Я взял ее руку и почувствовал, какая она теплая, как чуть по-заговорщически она лежит в моей ладони. Лицо Китти расплывалось передо мной в тумане. Теперь мне отчаянно захотелось поскорее уйти из этого дома.
– Добрый вечер. Рад снова видеть вас. Боюсь только, что мне пора идти. – Я ринулся к двери и чуть не скатился вниз по лестнице.
По счастью, Ганнер нагнал меня у выхода на улицу. Я надеялся, что он не заметил моего смятения.
– Благодарю вас, – сказал я. – Благодарю вас.
– И я вас благодарю. Прощайте, Хилари.
Мы обменялись рукопожатием. В эту минуту наше прощание казалось окончательным. Я сам не знал, рад я этому или нет.
Я прошел через сквер, вышел на набережную и медленно двинулся вдоль реки. Каменные плиты, испещренные следами ног, поблескивали от мороза. Столько неясных чувств теснилось во мне, наполняя меня и снова исчезая, что мне казалось, будто голова моя окутана сверкающей газовой вуалью, которую, словно парус, надувают эти бурлящие во мне чувства. А помимо всего прочего мне было довольно тошно.
Я отошел еще не очень далеко, когда услышал шлепанье ног позади, женские шаги. Я остановился и обернулся. Бисквитик в своем суконном пальтишке с поднятым капюшоном. Я пошел дальше, и она пошла рядом, как это бывало, казалось мне, много-много раз. Я чувствовал, что оба мы устали – и Бисквитик и я, словно два верных хранителя тайны, состарившихся вместе.
– Что скажешь, Бисквитичек?
Она вытащила из кармана письмо и протянула мне. Я увидел почерк Китти. Когда она написала его? Сегодня днем; во время моего разговора с Ганнером; наспех после этого разговора? Любопытство мое было умозрительным. Оно тотчас улетучилось.
– Нет, – сказал я. – Отнеси его назад леди Китти.
Бисквитик положила письмо обратно в карман.
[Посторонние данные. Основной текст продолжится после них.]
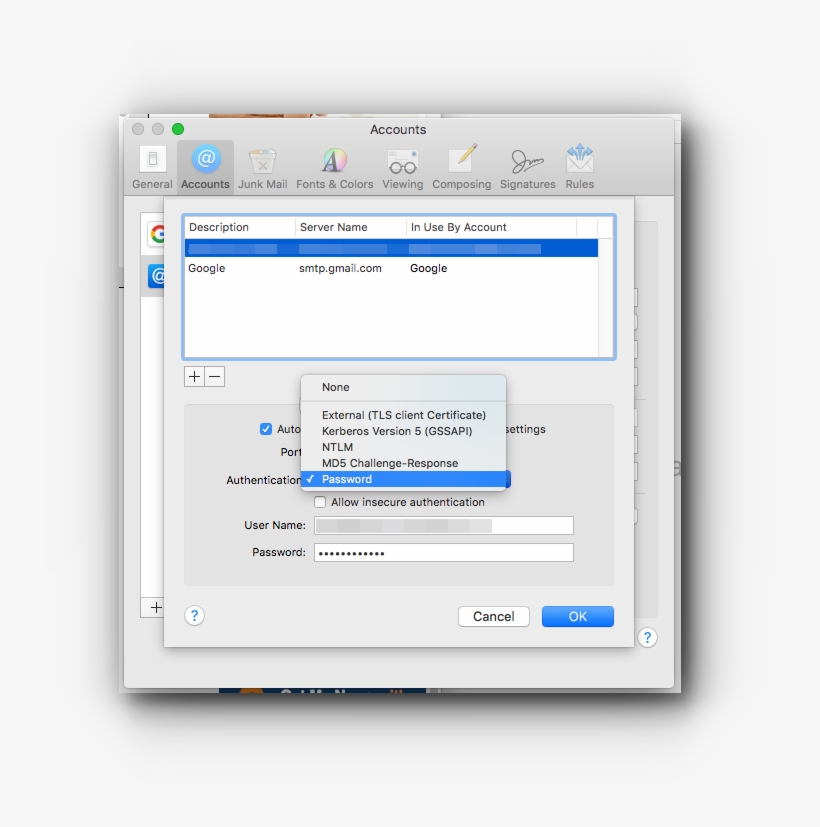This screenshot has height=827, width=820.
Task: Switch to the Viewing preferences pane
Action: [402, 166]
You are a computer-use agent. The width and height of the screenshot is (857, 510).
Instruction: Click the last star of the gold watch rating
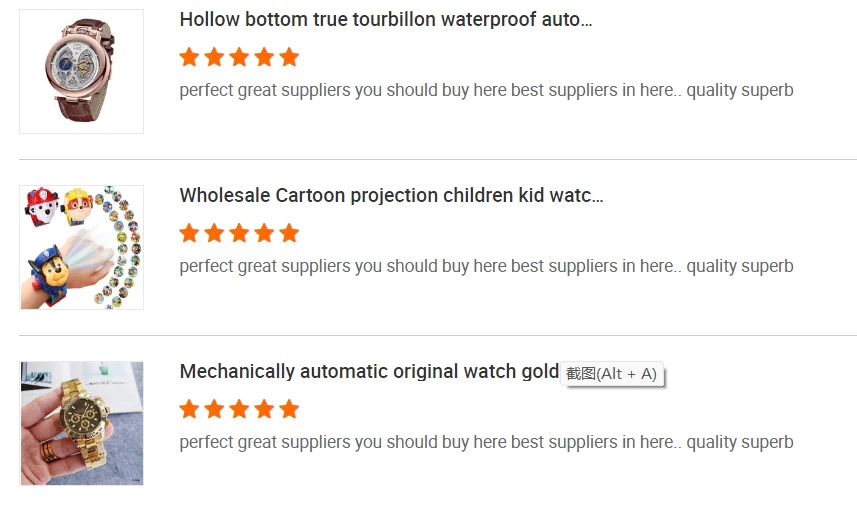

Мы прошли еще немного – до угла Флад-стрит. Здесь мы остановились.
– Бисквитик, дорогая моя, не сердись на меня: я потерпел такое крушение. Давай простимся здесь. Дай я тебя поцелую.
Я откинул капюшон ее пальтишка. Лица ее я не мог видеть. Когда я нагнулся и щеки наши коснулись, оно показалось мне удивительно теплым и, как я уже в следующую секунду понял, было залито слезами. Я обнял ее, но не стал целовать, а просто прижал к себе, она же вцепилась в мое пальто. Потом мы разжали объятия, и она повернула назад, а я пошел дальше к Кингс-роуд. Я уже горько сожалел, что отказался принять письмо Китти.